Wednesday, October 29, 2008

Busyness

It's a really busy time of year for us right now Lord.

I pray that during this time we take time to honour each other and treat each other with respect and kindness. And understand that we are all under pressure, all busy within out own lives and all trying our best.

I pray for safety for the farmers as they work hard and long hours to get the crop in. I pray for favourable weather and no breakdowns during this often stressful time.

Thank you for the health and happiness of my family at the moment. Kym is recovering from his flu and I am grateful for that. Thank you for Stephanie's more positive frame of mind. I pray that through this experience she has felt you nearby and will one day look to you for a close and meaningful relationship. Thank you for the lovely young man that Scott is growing into. I pray that I can guide him to be a kind, and loving man, just like his dad.

I pray for Scott's and my safety in the coming week as we travel to Adelaide. I pray that Scott will enjoy his tennis and that he will learn from the experience and grow in confidence. Thank you for giving him this opportunity.

I feel I've let myself drift from you Lord. Help me to get back on track and look to you first and foremost every day.

Thursday, October 2, 2008

Lelia

Lord I lift Lelia and her family up to you right now.

Show them your love. Let them feel your comforting arms around them. Help Alyssa to understand and feel your love also. She has proclaimed her love for you before, let her do it again.

Please be with Lelia as she guides her family through this difficult time. Help her to show love, grace and forgiveness toward her daughter.

I pray that this will be the experience to bring her home Lord. Home to her family and home to You.

Monday, August 4, 2008

Protection

Please watch over Stephanie today Lord. She is having a really rough day. Please help me to remain calm and strong and help me with finding the right words to support and comfort her. I know you have plans for her Lord, please help her to find her place and follow through with the plans you have for her. I know she can be an amazing spirit filled young woman. Please help her to be all that she can be.

Protect her today and every day Lord. I lift her up to you and ask that you chase away the darkness and self doubt in her mind. Give her courage and strenght and help her guard her tongue Lord. Let her feel your arms around her and shield her from harm.

Tuesday, July 22, 2008

Help!

Lord, there is so much on my mind at the moment. Help me to give everything to you and trust that you will do what is best for all involved.

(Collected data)

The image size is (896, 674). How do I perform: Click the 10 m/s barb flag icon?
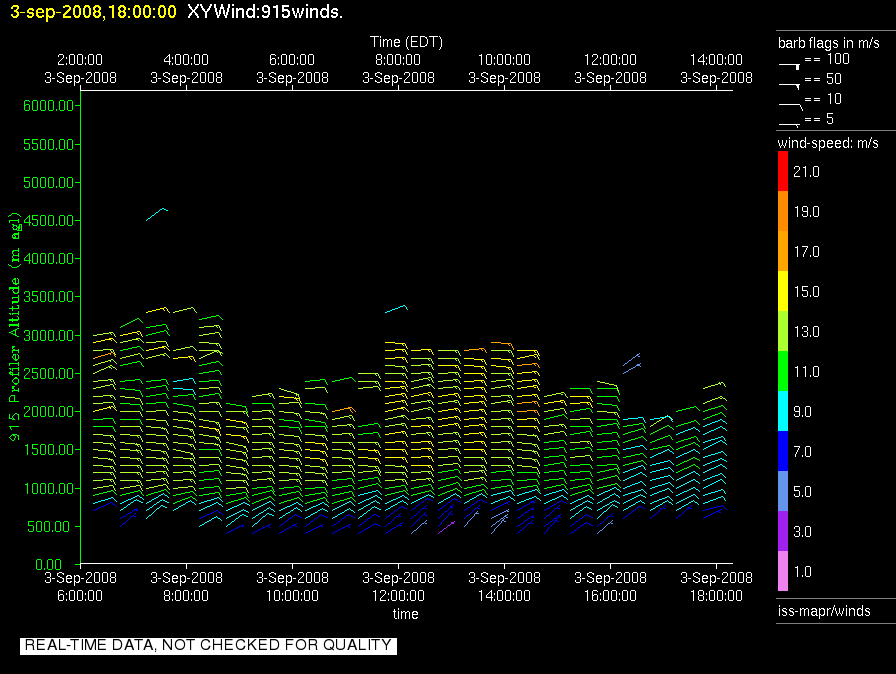coord(791,106)
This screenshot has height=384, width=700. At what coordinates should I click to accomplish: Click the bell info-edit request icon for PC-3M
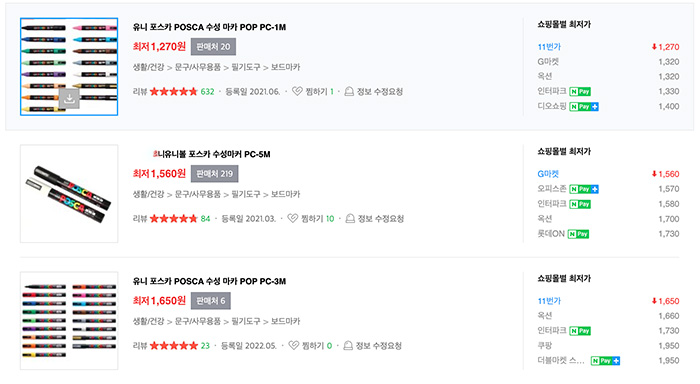[348, 346]
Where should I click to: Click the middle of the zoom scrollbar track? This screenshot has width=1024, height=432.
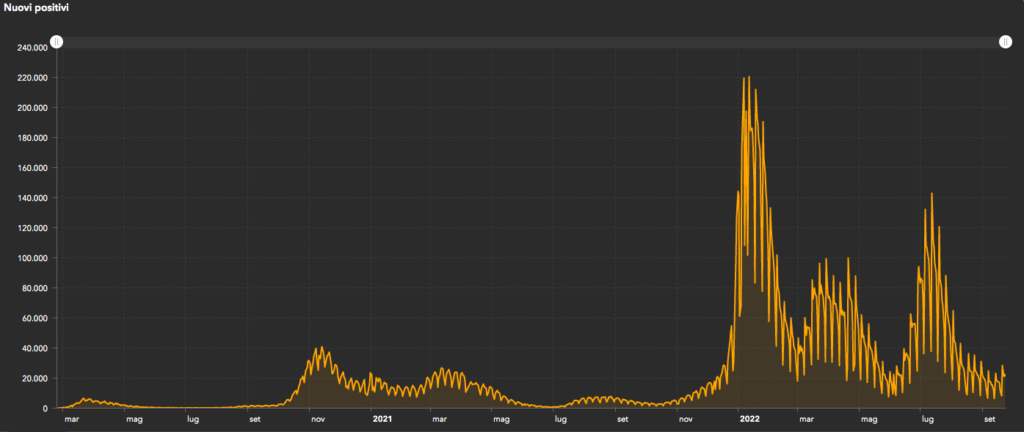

• [Tasks to complete]:
1. In the prayer entries, where will Scott and the writer travel in the coming week?
2. Reproduce word for word the passage of the prayer entries from "Please be with" up to and including "she can be.".
3. Resume the prayer entries, continuing on from their final sentence.

• [Activity answers]:
1. They will travel to Adelaide.

2.
Please be with Lelia as she guides her family through this difficult time. Help her to show love, grace and forgiveness toward her daughter.

I pray that this will be the experience to bring her home Lord. Home to her family and home to You.

Monday, August 4, 2008

Protection

Please watch over Stephanie today Lord. She is having a really rough day. Please help me to remain calm and strong and help me with finding the right words to support and comfort her. I know you have plans for her Lord, please help her to find her place and follow through with the plans you have for her. I know she can be an amazing spirit filled young woman. Please help her to be all that she can be.

3.
Please help Joanie and her family as they face an uncertain future. Show Joanie the path you want her to take and show her the way with regard to her children and their relationships.

I'd also like to pray for Scott's school. The principal has resigned and the school faces an uncertain future. I pray that a replacement can be found soon with little disruption to the children. Thankyou for Scott's continued improvement at school Lord.

Steph is struggling again Lord. Please watch over her, guard her tongue, and help her to forgive and move on. She is prone to holding grudges and that doesn't help anyone. Show her that she is loved and precious in your eyes.

And Kym Lord. I pray that the wall around his heart can continue to be chipped away. I pray that he will one day join me in praising you.

Also I'd like to pray for me. I pray that I can be a good wife and mother in the midst of every day struggles. I pray that I can bless my family and bring glory to you. I pray that I can find the right words and the right time to approach my kids about their faith and encourage them.

All these things I leave at your feet Lord.
Amen.

Wednesday, June 18, 2008

Friends

Lord, Kath, Kelly and Adam are again in my thoughts. Kath is having such a rough time of it at the moment. I pray that you can comfort her and guide her along the difficult road of single parenthood. I pray that she can look to you, and trust you to watch over her and her children. I pray that Adam will enjoy his new course next term and do well with it. I pray that Kelly can work through the emotions she is feeling at the momet and learn to appreciate and respect her Mum. Kath is trying so hard and I get the feeling that it's all becoming too much for her. Watch over her and protect her Lord. May she feel your love and know that you will never leave her.

Monday, June 9, 2008

Rain

Lord, thank you so much for the beautiful rain you have sent. We are starting to see our crops come up out of the ground now and it brings us such hope. Please continue to bless us with regular steady rain throughout the growing season to ensure our crop is successful this year.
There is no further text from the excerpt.